Ecos del Abismo

Capítulo 1: La huida hacia las entrañas del mundo

La lluvia golpeaba con fuerza los techos de teja rota del pequeño pueblo de Dargath. Entre las sombras de los callejones estrechos, un niño corría descalzo, con los pies ensangrentados y los ojos anegados en miedo y lágrimas. Su nombre era Kael, un huérfano de once años con el cabello negro apelmazado por la humedad y los músculos tensos por el terror.

—¡Ahí va, el mocoso! ¡¡Que no escape!! —gritó uno de los hombres tras él, un asesino corpulento llamado Vargan, con una cicatriz cruzándole la mandíbula.

Junto a él corrían otros dos: Lirgan, de mirada vacía y dedos deformes por quemaduras, y Zell, un hombre de complexión delgada pero con un cuchillo oxidado siempre listo.

Kael se aferró a un colgante de hueso que colgaba de su cuello. Era lo único que le quedaba de su madre, asesinada hacía apenas unas horas por aquellos mismos hombres. ¿El motivo? Aún no lo entendía. Solo recordaba el crujido de la puerta, los gritos, la sangre y luego… la orden: “¡Maten al niño también!”.

Su respiración se volvió entrecortada al ver un montículo de piedra al final del callejón. Era la entrada prohibida al antiguo santuario: una mazmorra sellada desde hacía siglos. Según los ancianos, allí dentro dormían los pecados del mundo, monstruos olvidados por los dioses.

Pero Kael no dudó.
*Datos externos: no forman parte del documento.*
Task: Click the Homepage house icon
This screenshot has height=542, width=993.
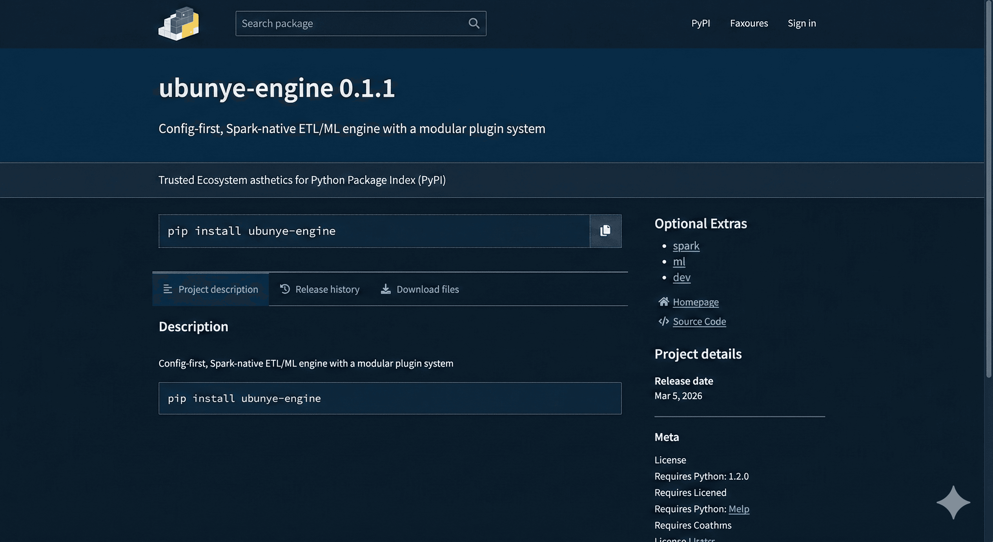Action: pyautogui.click(x=663, y=302)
Si moriría, que fuera luchando… o huyendo hasta el fin del mundo.

Con un empujón desesperado, retiró las piedras sueltas y se deslizó por la grieta que se abría como una boca al inframundo. El aire se volvió frío, la luz desapareció. Atrás, los pasos cesaron.

—¿Entró ahí? —susurró Lirgan.

—Maldita sea… Ese lugar es una trampa mortal. —Vargan escupió al suelo—. No vale la pena. Los muertos lo alcanzarán antes que nosotros.

Kael cayó rodando por un túnel de tierra húmeda, resbalando hasta golpear el suelo de una sala amplia. Todo estaba envuelto en penumbra. La única luz provenía de un musgo azul que brillaba tenuemente en las paredes.

—Ngh… —se levantó con dificultad, sujetándose el hombro. A su alrededor, columnas rotas y estatuas de ángeles sin rostro.

Una voz lejana resonó, como un susurro en la piedra:

> “Aquel que entre sin pacto… sangrará sin razón.”

Kael tembló, pero siguió avanzando. Escuchó un crujido.

Algo se movía.

Un par de ojos blancos se abrieron en la oscuridad. Una criatura humanoide, huesuda, con garras largas y boca desfigurada, se levantó de entre los escombros. Era un Muerto Rechazado, uno de los guardianes del nivel más superficial del Abismo.

Kael retrocedió con un grito ahogado.

—No… no… ¡NO!

Tropezó con algo al caer. Una piedra tallada, como un pedestal. Y sobre ella, una espada negra clavada en un cráneo. Un susurro lo invadió:

> “Elige. Mata… o muere.”

Kael, con manos temblorosas, tomó la empuñadura. La hoja emitió un leve resplandor púrpura. Era la Espada de Osur, un arma olvidada, forjada por el primer Pacto de Sangre.

La criatura saltó sobre él.

Kael apenas pudo levantar la espada, pero el filo encontró carne podrida. Un chorro de sangre oscura bañó su rostro. La criatura chilló, y Kael, con los dientes apretados, hundió la hoja hasta el fondo del pecho del monstruo.

—¡¡¡MUEREEEE!!! —gritó con toda su rabia.

El cuerpo cayó con un golpe sordo. Kael se quedó arrodillado, jadeando.

Silencio.

Por primera vez… estaba vivo porque había matado.

Una figura apareció a lo lejos. Un encapuchado, alto, con una lámpara colgando de su bastón. Su rostro era anciano, pero sus ojos brillaban con interés.

—Vaya… no todos los días un niño vence a un Muerto Rechazado con su primer golpe.

Kael se giró, aún aferrado a la espada.

—¿Q-Quién eres?

El anciano sonrió.

—Me llaman Eron, el Custodio. Vigilo las almas que entran aquí… y recojo sus huesos cuando fracasan. Pero tú, pequeño Kael… eres diferente.

—¿Cómo sabes mi nombre?

—Porque este lugar te esperaba.

Y así, en una mazmorra maldita donde nadie debía entrar, un niño con el corazón herido y la sangre fresca en las manos dio su primer paso hacia el destino de los Buriedbornes.